§ **Source records**
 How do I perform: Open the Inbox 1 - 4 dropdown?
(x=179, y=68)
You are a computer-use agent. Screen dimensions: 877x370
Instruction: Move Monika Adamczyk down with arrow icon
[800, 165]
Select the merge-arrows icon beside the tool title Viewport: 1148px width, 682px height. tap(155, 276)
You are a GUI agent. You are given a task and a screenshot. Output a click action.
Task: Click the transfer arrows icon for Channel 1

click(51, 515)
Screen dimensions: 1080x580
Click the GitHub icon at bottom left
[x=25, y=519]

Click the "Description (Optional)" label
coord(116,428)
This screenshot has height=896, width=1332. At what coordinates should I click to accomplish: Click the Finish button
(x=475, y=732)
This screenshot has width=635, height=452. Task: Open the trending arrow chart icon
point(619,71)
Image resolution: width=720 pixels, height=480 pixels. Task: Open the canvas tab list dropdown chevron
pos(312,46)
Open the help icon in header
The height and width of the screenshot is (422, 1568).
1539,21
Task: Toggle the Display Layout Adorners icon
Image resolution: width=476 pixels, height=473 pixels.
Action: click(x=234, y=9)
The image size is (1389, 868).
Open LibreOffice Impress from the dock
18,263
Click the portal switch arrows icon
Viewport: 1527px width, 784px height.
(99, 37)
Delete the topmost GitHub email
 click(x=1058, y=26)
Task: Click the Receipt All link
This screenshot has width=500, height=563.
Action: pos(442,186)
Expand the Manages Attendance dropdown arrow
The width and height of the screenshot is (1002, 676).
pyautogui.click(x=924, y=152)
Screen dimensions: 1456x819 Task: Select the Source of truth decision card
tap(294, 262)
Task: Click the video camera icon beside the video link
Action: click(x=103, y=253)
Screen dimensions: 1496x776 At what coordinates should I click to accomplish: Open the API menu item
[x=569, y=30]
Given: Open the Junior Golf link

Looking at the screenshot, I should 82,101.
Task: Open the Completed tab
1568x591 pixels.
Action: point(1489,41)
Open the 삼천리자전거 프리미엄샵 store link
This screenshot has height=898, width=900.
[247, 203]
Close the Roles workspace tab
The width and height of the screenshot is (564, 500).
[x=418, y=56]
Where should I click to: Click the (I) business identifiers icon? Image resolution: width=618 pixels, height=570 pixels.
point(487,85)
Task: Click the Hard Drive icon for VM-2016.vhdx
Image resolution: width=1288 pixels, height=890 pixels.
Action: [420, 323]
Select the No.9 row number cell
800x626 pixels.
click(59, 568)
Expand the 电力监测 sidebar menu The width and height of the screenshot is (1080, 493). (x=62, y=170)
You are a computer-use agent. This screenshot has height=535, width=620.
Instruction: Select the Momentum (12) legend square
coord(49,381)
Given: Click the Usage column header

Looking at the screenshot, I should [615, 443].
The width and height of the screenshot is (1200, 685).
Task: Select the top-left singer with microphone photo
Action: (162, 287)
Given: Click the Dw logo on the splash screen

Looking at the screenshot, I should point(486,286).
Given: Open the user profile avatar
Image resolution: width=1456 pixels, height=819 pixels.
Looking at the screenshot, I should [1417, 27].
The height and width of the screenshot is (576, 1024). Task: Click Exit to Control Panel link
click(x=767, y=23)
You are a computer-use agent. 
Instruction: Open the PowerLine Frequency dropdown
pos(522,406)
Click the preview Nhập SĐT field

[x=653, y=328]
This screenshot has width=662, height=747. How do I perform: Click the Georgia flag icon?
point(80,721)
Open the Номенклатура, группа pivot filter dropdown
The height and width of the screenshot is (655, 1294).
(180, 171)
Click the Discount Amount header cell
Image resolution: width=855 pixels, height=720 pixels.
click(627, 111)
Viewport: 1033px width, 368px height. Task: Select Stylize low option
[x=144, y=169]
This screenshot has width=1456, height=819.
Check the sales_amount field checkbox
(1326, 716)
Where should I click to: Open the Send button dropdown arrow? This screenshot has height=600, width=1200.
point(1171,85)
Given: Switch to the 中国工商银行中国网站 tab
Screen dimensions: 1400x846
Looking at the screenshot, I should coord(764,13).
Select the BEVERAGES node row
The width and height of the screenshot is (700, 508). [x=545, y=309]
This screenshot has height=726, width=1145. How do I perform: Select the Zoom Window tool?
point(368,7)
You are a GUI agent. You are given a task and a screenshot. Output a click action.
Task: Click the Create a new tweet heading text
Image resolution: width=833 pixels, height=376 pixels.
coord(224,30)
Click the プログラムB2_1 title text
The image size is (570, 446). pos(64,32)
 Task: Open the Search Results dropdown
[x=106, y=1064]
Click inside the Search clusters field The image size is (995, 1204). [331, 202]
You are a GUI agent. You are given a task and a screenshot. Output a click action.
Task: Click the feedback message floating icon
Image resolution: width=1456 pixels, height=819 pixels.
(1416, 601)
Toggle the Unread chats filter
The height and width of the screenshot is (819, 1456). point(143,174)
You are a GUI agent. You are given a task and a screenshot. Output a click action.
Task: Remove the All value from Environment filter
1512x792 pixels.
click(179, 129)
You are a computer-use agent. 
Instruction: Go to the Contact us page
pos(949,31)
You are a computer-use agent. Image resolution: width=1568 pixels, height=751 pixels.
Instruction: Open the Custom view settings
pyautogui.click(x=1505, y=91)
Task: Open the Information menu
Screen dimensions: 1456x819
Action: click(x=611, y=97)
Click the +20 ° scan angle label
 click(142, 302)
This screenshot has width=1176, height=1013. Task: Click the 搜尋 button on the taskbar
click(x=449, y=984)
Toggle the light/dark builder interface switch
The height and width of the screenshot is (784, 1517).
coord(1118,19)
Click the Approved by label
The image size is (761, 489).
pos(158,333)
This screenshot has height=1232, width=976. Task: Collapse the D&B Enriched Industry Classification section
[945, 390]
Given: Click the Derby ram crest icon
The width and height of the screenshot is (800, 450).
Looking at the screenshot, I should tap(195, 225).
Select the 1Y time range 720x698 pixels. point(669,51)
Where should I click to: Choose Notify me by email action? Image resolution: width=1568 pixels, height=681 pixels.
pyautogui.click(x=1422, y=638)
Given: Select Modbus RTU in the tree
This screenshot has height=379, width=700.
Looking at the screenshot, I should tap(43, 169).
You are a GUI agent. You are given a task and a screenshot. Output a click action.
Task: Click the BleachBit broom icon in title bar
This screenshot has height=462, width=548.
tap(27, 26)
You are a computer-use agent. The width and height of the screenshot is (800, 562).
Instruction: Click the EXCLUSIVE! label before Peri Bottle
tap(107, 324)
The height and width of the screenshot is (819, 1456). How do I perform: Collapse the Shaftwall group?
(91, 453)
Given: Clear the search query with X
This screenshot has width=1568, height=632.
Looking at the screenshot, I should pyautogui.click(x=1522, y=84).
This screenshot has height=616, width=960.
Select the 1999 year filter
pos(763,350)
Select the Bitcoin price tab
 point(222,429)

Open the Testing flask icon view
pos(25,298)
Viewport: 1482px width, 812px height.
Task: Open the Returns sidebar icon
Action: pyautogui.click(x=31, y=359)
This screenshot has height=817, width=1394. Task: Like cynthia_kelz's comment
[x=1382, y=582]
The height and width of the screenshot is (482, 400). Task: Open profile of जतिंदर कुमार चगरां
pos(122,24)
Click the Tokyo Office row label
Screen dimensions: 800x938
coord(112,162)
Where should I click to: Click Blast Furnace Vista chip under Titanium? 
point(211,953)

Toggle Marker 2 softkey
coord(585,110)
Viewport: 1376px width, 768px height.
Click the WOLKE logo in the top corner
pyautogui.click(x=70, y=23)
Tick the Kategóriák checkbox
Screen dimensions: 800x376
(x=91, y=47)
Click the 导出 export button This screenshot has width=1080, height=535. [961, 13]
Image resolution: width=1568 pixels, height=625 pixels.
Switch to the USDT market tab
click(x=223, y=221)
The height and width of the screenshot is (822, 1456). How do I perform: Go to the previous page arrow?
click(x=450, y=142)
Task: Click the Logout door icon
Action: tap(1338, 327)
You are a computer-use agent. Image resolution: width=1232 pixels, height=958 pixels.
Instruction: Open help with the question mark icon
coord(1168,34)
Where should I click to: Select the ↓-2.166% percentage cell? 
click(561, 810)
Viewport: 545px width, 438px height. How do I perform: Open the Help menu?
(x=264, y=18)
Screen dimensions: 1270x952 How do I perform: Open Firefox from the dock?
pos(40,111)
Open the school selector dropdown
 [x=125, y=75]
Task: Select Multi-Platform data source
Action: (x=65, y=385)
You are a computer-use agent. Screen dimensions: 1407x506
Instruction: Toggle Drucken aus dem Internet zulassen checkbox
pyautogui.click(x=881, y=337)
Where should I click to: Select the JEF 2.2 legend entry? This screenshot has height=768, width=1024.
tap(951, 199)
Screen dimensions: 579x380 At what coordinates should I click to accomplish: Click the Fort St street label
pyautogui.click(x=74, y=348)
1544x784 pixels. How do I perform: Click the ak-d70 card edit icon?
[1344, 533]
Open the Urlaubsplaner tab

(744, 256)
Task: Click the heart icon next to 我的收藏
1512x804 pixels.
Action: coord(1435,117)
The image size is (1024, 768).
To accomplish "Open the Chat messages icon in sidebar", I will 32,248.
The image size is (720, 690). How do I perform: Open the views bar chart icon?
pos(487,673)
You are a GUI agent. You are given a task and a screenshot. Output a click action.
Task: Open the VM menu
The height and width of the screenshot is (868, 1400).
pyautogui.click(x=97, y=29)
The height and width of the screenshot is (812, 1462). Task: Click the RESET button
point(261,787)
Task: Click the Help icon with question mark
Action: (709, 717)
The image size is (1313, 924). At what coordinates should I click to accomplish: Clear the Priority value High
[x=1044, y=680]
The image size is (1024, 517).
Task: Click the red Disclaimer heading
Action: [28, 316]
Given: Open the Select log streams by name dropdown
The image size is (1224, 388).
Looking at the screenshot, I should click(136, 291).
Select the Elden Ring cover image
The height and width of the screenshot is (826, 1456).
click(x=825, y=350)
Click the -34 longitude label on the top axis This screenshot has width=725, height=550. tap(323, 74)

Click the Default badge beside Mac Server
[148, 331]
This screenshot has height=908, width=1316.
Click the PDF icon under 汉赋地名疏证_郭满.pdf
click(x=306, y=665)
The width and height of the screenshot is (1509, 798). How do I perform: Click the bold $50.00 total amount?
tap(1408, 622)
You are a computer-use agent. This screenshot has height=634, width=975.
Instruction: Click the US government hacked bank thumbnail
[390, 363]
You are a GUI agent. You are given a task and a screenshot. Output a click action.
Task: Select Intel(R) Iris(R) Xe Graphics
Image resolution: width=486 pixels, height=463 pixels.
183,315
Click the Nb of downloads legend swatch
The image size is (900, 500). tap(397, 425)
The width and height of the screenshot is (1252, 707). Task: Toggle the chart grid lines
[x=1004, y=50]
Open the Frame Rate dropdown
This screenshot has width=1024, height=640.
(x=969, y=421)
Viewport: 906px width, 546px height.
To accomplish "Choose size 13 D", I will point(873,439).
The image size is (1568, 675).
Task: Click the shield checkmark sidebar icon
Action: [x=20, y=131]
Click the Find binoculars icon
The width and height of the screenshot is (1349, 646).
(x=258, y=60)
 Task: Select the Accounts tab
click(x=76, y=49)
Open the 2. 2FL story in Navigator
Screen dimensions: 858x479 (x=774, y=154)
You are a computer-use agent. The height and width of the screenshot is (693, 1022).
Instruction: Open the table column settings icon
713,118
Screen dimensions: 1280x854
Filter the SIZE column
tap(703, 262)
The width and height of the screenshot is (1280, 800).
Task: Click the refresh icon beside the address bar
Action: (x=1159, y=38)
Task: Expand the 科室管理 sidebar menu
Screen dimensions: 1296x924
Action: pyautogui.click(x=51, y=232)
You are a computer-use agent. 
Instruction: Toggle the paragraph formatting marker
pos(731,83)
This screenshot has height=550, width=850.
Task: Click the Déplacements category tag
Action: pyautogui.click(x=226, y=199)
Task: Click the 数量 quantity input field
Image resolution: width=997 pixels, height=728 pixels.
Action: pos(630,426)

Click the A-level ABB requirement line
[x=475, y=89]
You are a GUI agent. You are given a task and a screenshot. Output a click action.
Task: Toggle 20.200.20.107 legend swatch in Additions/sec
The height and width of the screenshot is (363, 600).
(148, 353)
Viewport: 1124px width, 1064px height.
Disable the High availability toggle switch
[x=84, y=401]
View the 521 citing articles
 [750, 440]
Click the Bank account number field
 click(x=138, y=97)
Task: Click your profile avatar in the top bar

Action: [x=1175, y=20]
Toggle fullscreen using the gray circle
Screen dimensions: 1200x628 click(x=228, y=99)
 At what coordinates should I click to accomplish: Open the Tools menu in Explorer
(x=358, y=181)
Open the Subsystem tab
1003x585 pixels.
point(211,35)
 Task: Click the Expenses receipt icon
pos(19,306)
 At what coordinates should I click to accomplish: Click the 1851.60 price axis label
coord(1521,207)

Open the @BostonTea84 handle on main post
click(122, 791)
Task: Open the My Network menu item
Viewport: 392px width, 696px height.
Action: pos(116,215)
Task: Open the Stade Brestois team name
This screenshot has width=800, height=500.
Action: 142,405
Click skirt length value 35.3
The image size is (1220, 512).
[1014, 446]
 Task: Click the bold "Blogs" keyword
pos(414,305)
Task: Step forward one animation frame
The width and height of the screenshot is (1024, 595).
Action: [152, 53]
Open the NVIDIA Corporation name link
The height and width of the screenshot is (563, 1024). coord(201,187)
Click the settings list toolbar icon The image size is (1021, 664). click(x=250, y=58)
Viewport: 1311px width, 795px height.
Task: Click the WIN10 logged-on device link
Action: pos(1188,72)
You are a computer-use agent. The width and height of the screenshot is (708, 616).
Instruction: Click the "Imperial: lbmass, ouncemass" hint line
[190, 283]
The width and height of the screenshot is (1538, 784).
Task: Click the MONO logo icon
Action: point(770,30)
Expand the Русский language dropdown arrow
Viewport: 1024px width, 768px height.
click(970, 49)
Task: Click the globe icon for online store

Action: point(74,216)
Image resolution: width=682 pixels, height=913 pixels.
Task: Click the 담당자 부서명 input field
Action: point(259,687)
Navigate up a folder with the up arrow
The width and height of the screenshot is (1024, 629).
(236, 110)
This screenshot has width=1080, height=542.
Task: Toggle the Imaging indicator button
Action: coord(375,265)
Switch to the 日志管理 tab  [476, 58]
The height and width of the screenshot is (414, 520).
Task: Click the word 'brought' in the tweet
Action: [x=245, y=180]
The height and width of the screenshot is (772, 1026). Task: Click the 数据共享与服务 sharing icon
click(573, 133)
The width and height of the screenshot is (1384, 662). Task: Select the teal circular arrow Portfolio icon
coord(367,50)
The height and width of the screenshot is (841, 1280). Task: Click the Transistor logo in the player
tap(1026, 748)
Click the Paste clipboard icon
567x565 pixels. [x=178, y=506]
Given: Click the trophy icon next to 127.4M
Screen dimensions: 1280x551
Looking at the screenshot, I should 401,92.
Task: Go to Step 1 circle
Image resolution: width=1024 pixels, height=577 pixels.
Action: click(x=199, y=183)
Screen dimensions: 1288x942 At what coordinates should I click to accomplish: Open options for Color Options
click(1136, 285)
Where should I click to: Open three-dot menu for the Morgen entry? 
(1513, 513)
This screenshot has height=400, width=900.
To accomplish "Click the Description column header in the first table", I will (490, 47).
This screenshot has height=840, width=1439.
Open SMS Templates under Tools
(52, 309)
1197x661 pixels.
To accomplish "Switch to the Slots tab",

§ **Written exercise**
Update the lines from the one that contains "Select the 1Y" through the one that contains "point(222,429)" by changing "Select" to "Pick" and leaving everything else as it is. Give only those lines.

§ **Output below**
Pick the 1Y time range 720x698 pixels. point(669,51)
Where should I click to: Choose Notify me by email action? Image resolution: width=1568 pixels, height=681 pixels.
pyautogui.click(x=1422, y=638)
Given: Pick Modbus RTU in the tree
This screenshot has height=379, width=700.
Looking at the screenshot, I should tap(43, 169).
You are a GUI agent. You are given a task and a screenshot. Output a click action.
Task: Click the BleachBit broom icon in title bar
This screenshot has height=462, width=548.
tap(27, 26)
You are a computer-use agent. The width and height of the screenshot is (800, 562).
Instruction: Click the EXCLUSIVE! label before Peri Bottle
tap(107, 324)
The height and width of the screenshot is (819, 1456). How do I perform: Collapse the Shaftwall group?
(91, 453)
Given: Clear the search query with X
This screenshot has width=1568, height=632.
Looking at the screenshot, I should pyautogui.click(x=1522, y=84).
This screenshot has height=616, width=960.
Pick the 1999 year filter
pos(763,350)
Pick the Bitcoin price tab
 point(222,429)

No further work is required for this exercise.